# New and Confused about Depositing Weeks



## TripletMom11 (Feb 1, 2015)

We recently bought in a Silverleaf's The Villages and have week 10 which is spring break week. We can't use it this year and it's asking us to reserve or deposit. We want to deposit, but do not know which is better...deposit with Silverleaf or RCI? We need to deposit ASAP and are at a total loss. Thanks.


----------



## tschwa2 (Feb 1, 2015)

Do you already have an RCI account?  If not I don't think you will have time to get one set up and deposit a week 10.  Right now a 1 br gets 14 tpu's and a 2 br gets 16.


----------



## TripletMom11 (Feb 1, 2015)

Yes we already have an RCI account.
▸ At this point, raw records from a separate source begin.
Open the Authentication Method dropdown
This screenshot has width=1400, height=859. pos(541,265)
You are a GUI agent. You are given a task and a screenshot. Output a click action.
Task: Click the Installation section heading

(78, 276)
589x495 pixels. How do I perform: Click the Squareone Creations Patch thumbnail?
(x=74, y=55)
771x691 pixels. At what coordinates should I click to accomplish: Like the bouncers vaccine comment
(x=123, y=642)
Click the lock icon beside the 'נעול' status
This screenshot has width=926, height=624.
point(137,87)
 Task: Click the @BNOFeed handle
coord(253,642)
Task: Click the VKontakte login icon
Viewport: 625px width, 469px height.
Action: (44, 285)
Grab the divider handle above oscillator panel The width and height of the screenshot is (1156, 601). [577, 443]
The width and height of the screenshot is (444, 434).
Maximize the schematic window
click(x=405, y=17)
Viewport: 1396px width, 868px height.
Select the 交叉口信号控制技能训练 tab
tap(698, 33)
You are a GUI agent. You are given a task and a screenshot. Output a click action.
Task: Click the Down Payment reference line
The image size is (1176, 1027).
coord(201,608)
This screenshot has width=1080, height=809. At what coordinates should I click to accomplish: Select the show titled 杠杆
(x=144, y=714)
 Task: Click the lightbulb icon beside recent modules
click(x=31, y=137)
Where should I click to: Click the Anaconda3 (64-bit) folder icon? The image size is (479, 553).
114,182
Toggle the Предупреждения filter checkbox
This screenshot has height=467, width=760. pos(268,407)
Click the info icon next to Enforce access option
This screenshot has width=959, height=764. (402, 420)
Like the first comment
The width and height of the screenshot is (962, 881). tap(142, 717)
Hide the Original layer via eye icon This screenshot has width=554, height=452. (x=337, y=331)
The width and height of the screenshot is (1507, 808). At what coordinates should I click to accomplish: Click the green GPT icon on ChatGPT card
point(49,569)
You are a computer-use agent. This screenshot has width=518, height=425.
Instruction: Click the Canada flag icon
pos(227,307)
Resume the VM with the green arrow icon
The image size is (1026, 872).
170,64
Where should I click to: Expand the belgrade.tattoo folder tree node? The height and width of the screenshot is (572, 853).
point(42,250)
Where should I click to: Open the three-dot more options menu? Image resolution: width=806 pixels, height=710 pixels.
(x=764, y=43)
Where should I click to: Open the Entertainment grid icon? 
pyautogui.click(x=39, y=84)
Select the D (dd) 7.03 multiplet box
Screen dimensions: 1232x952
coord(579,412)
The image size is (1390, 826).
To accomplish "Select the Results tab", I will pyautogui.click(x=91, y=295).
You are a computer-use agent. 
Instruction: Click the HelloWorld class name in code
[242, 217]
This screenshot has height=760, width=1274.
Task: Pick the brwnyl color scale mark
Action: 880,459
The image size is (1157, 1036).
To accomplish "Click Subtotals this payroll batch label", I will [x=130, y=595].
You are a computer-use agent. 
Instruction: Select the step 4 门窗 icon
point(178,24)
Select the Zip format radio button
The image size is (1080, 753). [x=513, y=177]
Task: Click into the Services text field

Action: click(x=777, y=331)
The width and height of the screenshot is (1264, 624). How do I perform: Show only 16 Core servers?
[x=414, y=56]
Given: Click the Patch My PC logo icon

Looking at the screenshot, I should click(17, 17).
How do the tpu's work? This is the part we are completely lost on. We are 2 bedroom lodge owners.


----------



## tschwa2 (Feb 1, 2015)

Is it a lock off or a dedicated 2 br unit?  If it is a dedicated 2 br unit with no lock off option, you would get 16 tpu's.  If you have the option to lock off you would get more points for depositing 2 smaller units. TPU's are trading point units.  All deposits are given a value between 2 and 60.  All units that are available for exchange have a value as well.  14-16 is on the low side.  You would have 2 years from the check in date to use the deposit(s).


----------



## TripletMom11 (Feb 1, 2015)

I'm honestly not sure if it's lock off or dedicated. How would I tell? I know we have a Unit number that's always the same. I think we are going to deposit with RCI. It seems to have many more options and with my husbands crazy schedule it may be better.


----------



## theo (Feb 1, 2015)

TripletMom11 said:


> I'm honestly not sure if it's lock off or dedicated. *How would I tell? I know we have a Unit number that's always the same*. I think we are going to deposit with RCI. It seems to have many more options and with my husbands crazy schedule it may be better.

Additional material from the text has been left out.